**Excerpt provided:**
******************************

- Title card
- Genre: Drama
- Created by: Jimuel dela Cruz
- Written by: Tin Novicio; Jimuel dela Cruz; Onay Sales;
- Directed by: Gil Tejada Jr.
- Creative director: Aloy Adlawan
- Starring: Jean Garcia
- Theme music composer: Roxy Fabian
- Opening theme: "Muling Tanggapin" by Thea Astley
- Country of origin: Philippines
- Original language: Tagalog
- No. of episodes: 80

Production
- Executive producer: Racquel Atienza-Cadsawan
- Camera setup: Multiple-camera setup
- Running time: 21–32 minutes
- Production company: GMA Entertainment Group

Original release
- Network: GMA Network
- Release: September 26, 2022 – January 13, 2023

= Nakarehas na Puso =

Philippine television drama series

Nakarehas na Puso is a Philippine television drama series broadcast by GMA Network. Directed by Gil Tejada Jr., it stars Jean Garcia. It premiered on September 26, 2022 on the network's Afternoon Prime line up. The series concluded on January 13, 2023, with a total of 80 episodes.

The series is streaming online on YouTube.

******************************

**Required actions:**
A. Name every writer credited in the Nakarehas na Puso listing.
B. According to the Nakarehas na Puso listing, on which GMA Network lineup did the series premiere?

**Material:**
******************************

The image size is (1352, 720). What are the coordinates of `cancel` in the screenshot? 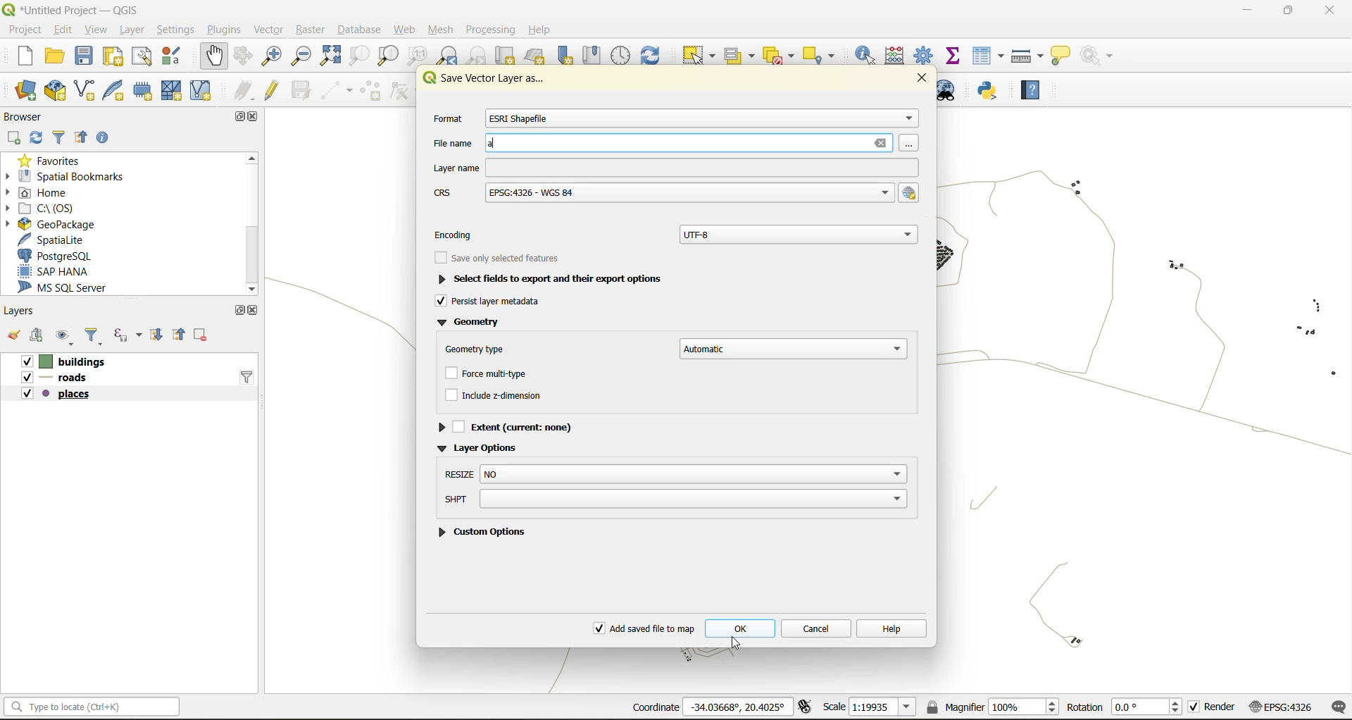 It's located at (818, 628).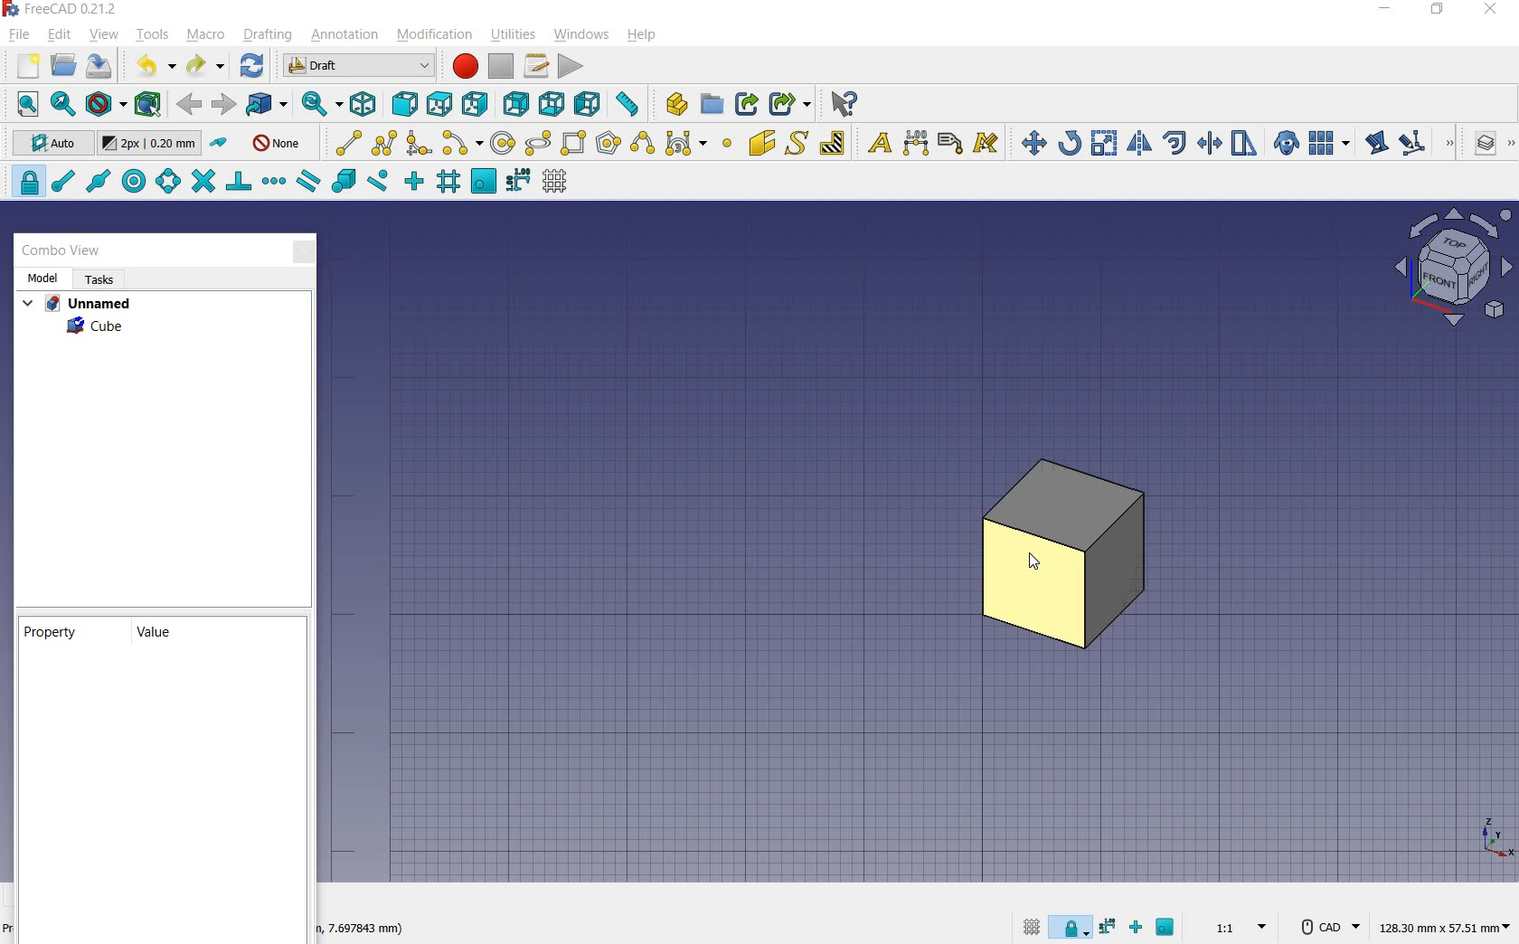 This screenshot has width=1519, height=944. Describe the element at coordinates (50, 632) in the screenshot. I see `property` at that location.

******************************

**Answers provided:**
A. Tin Novicio, Jimuel dela Cruz, Onay Sales

B. Afternoon Prime